------ DATA EXTRACTS

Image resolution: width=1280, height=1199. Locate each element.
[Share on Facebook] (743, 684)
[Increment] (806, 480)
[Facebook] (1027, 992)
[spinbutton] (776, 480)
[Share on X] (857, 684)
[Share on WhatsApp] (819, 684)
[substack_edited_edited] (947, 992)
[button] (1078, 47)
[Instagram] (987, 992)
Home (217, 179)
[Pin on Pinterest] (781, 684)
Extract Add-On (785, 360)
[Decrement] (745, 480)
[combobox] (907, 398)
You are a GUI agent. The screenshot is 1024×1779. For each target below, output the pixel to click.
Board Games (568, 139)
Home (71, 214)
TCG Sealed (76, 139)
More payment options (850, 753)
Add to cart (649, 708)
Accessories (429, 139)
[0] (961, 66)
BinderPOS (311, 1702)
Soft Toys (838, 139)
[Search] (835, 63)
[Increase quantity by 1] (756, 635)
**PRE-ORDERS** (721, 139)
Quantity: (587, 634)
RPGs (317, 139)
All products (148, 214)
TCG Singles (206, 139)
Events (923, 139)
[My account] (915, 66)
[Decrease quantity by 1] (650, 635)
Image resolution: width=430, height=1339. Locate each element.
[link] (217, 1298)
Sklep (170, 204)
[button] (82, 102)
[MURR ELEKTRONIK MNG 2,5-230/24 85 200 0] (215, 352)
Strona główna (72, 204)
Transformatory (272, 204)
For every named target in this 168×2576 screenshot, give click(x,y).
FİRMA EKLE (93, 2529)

------------

WORK TASK
The answer should be exactly the lines from the one that contains "Strona główna (72, 204)" through the end of the entries, both ends included, and nothing besides.

FINISHED TASK
Strona główna (72, 204)
Transformatory (272, 204)
For every named target in this 168×2576 screenshot, give click(x,y).
FİRMA EKLE (93, 2529)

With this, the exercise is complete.